Oliver North's former White House boss testified Friday that James A. Baker III suggested to then-President Reagan in 1984 he could be impeached for allowing solicitation of money from other countries for the Nicaraguan Contras.

The suggestion by Baker, Reagan's chief of staff and President Bush's secretary of state, was strongly countered by others in a meeting with Reagan. They concluded that Baker was wrong, former national security adviser Robert McFarlane testified.Still, Reagan said "we'll all be hanging by our thumbs" if word got out that McFarlane or other administration officials were indeed seeking help from abroad at a time that Congress had forbidden direct U.S. aid to the Contras, according to minutes of the meeting read into the court record.

McFarlane, testifying at North's trial, said Reagan knew in 1984 that arrangements had been made to get $1 million a month from Saudi Arabia for the the U.S.-backed rebels in Nicaragua.

"I told the president, I told Adm. (John) Poindexter, Colonel North knew of it," McFarlane said.

However, he testified later in the day that he himself had been unaware of various North activities that have been described by other witnesses in the trial and earlier in congressional hearings.

For example, McFarlane said he didn't know that North was involved in private fund-raising from wealthy donors, that it was North who decided how the money would be spent, or that North was instrumental in setting up a southern front for the guerrillas fighting the Nicaraguan government.

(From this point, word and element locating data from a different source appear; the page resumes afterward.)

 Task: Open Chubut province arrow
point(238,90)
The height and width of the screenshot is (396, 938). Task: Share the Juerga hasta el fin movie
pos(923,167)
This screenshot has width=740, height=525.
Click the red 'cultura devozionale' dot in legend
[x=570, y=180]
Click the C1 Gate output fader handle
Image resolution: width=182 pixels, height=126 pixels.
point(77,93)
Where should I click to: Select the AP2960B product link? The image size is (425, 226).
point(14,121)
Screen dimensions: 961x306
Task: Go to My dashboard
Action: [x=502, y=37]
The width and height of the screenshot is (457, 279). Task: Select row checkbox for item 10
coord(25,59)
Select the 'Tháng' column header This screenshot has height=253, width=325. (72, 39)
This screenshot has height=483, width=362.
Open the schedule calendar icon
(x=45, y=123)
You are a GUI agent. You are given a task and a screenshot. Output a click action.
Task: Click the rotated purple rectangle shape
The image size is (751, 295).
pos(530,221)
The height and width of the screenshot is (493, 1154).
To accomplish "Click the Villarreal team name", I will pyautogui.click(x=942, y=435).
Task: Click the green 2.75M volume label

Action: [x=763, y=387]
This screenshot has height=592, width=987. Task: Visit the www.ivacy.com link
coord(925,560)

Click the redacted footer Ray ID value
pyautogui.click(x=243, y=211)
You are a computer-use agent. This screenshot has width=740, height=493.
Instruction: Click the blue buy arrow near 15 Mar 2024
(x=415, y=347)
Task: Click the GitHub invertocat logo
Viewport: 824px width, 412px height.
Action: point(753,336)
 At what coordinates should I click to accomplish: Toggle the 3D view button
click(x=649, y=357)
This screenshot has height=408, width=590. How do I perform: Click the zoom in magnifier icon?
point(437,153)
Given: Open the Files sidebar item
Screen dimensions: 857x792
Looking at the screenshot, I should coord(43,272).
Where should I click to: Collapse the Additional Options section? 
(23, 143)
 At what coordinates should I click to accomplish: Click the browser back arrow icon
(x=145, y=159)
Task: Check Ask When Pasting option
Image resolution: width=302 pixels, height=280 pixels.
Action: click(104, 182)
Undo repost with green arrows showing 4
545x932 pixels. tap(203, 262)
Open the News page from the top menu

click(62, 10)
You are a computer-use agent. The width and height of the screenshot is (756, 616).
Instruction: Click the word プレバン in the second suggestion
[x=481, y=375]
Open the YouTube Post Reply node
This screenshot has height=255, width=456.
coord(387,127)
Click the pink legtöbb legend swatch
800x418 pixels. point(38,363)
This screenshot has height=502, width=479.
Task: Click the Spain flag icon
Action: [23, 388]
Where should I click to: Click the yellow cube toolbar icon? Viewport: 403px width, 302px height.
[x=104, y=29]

McFarlane testified he instructed North to do everything he could to keep the rebels functioning after the United States cut off official aid in 1984.

McFarlane's face reddened at the start of his testimony when he was asked by chief prosecutor John Keker, "Did you try to commit suicide?"

"Yes," said McFarlane, looking at the jury, "On Feb. 9, 1987." That was shortly before release of a White House-ordered report on the Iran-Contra affair and the beginning of congressional hearings.